Chances are you will fall in love with string based attributes and how you can literally bend backwards the application to do things totally incredible but of course you will have to embrace the Houdini way, not bad believe me.

Ultimately you will face a few thing you need and that is my daily battle so far;

- Separating Development from Production states on a scene (in Soft this is trivial with the use of Overrides and Passes/Partitions), In Houdini you will have to use objects collecting objects and applying attributes and Bundles to achieve the same-ish.

- Manipulating the object and its history in one single go (object+history), in Houdini you will have to tweak the interface so you can select an object and see the internals without having to dive into it which is extremely annoying for me.

- Grouping as a mean to manipulation in XSI is great, in Houdini just does not make sense to use groups, simple as that. Instead you will start using “collectors” (one new object that has object merges in side and allows you to apply whatever)

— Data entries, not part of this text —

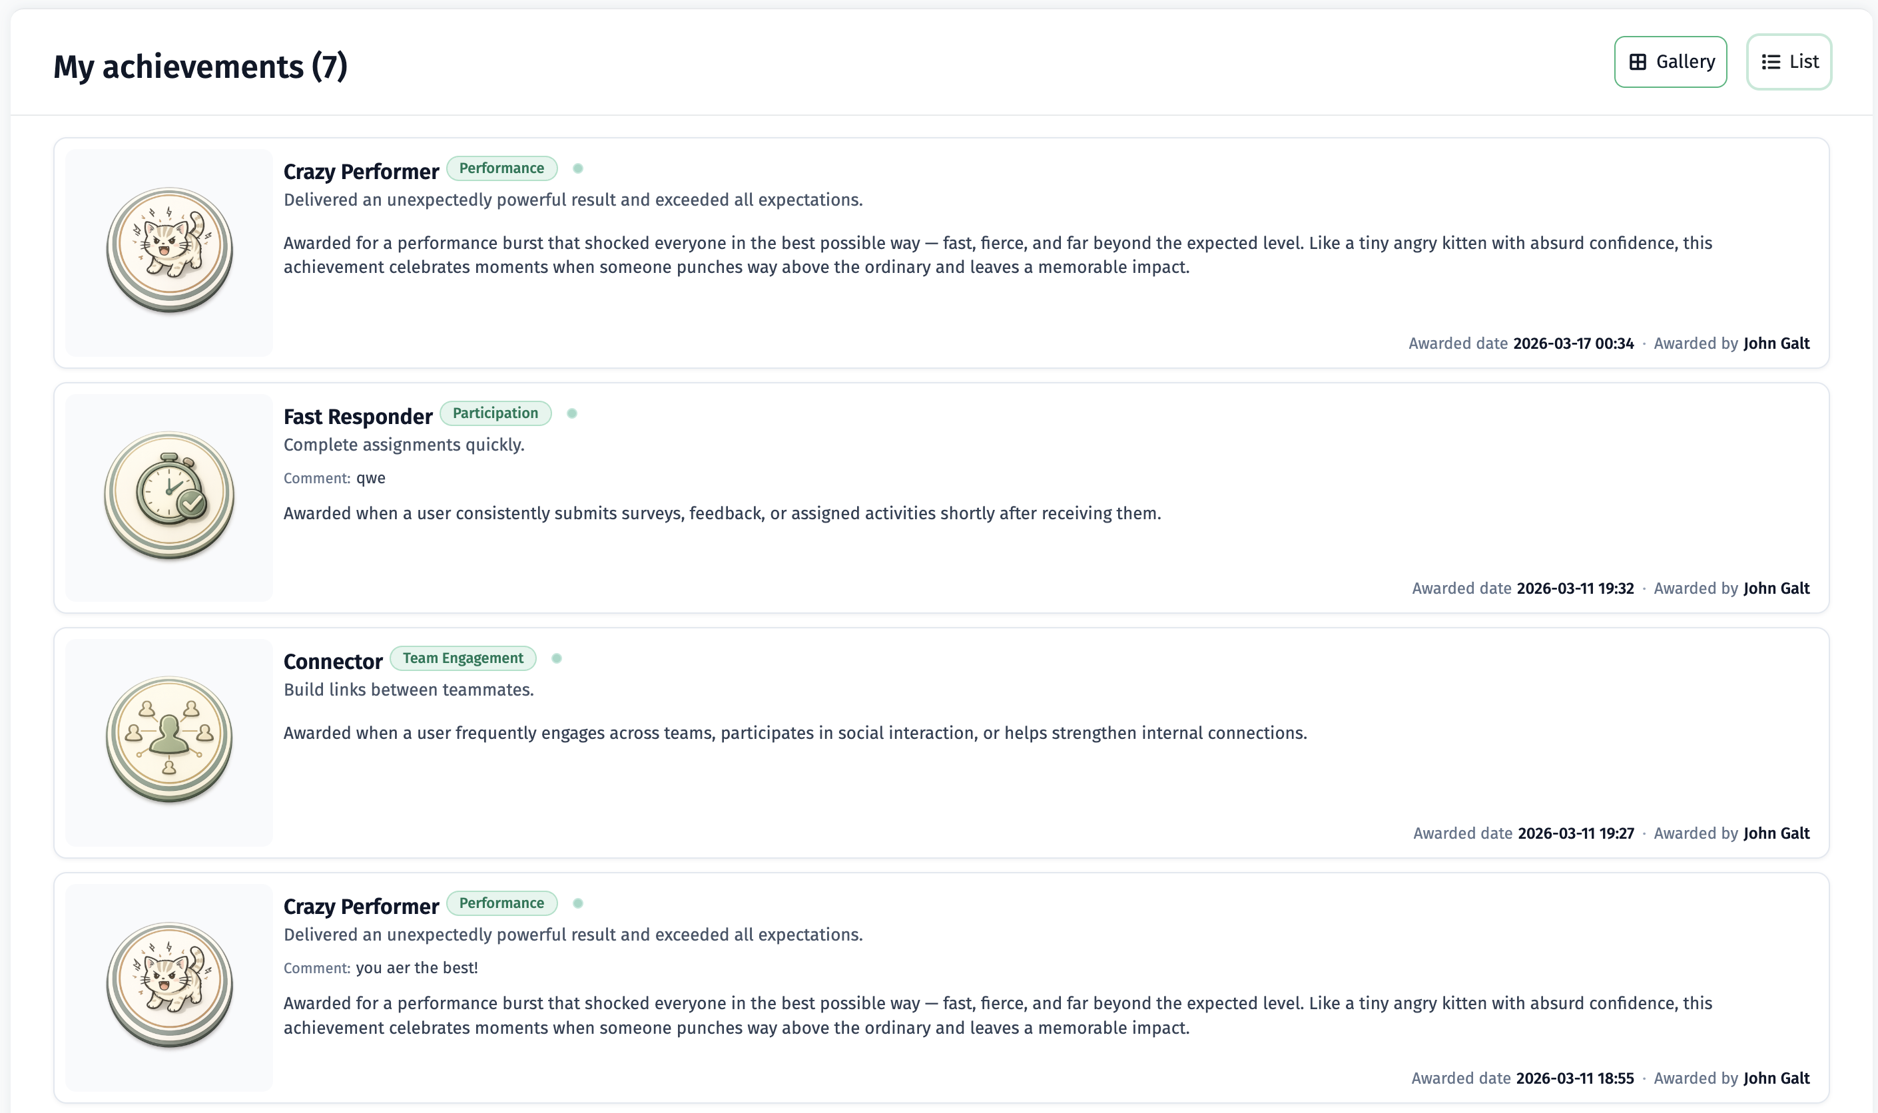
Task: Click the Performance tag on first achievement
Action: pos(501,168)
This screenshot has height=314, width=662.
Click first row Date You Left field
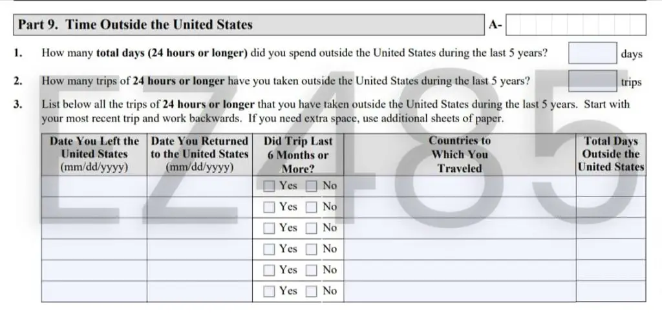pyautogui.click(x=94, y=186)
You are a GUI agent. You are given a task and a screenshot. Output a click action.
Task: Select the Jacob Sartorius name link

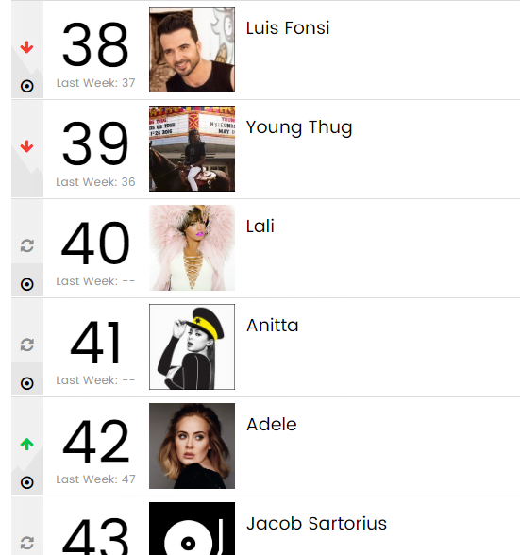316,524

- Manipulation in general, something H14 improved massively and H15 apparently further improves, specially manipulating multiple objects at once.

- Materials approach or how to apply them (inside as part of SOPs? or OBJ level?) again this will become the topic of many lunches… you will see there is no one way rules them all like in XSI as these bring their own advantages.

- Material construction apparently in H15 has been improved massively so you will be finally able to do proper material layering easily, build them also easily in VOPs, etc… so this one is meant ti be easy from now on.

These are IMHO all the things I think you need to find your way, the rest is easier and better so it is quite easy to adapt.